*Task to complete*.
Update the lines beginning at the one containing "At what (x,y)" and ending after the one containing "Looking at the". Swap "coordinate pair" for "point", keep everything else the same, and omit the pictures.

*Dataset content*.

┌──

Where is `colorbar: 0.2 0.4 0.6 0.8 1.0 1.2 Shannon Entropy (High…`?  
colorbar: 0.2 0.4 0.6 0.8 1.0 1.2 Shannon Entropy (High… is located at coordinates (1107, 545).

└──
┌──

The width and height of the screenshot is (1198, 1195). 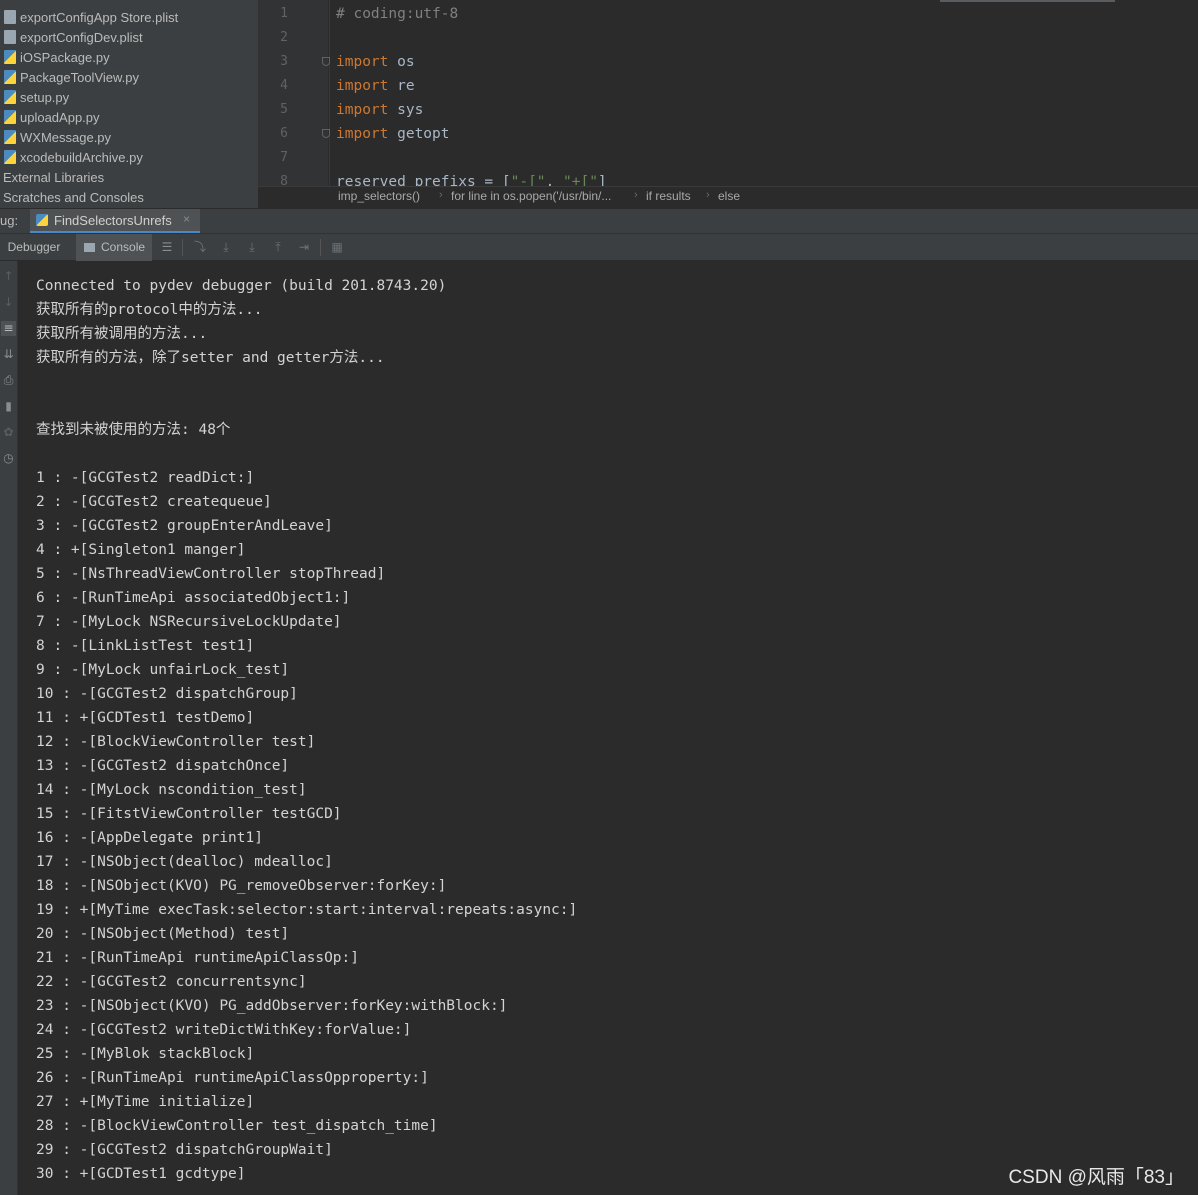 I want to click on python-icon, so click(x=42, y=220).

└──
┌──

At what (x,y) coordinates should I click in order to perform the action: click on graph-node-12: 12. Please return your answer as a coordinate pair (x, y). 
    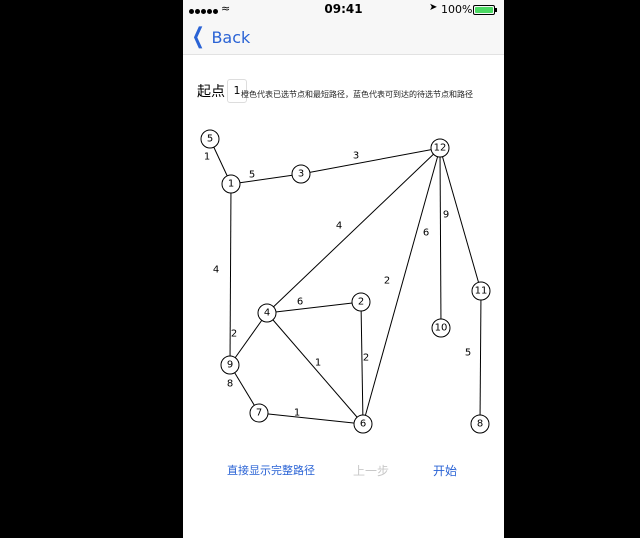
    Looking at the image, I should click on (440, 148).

└──

*Task solution*.
At what (x,y) coordinates should I click in order to perform the action: click on graph-node-12: 12. Please return your answer as a point (x, y). 
    Looking at the image, I should click on (440, 148).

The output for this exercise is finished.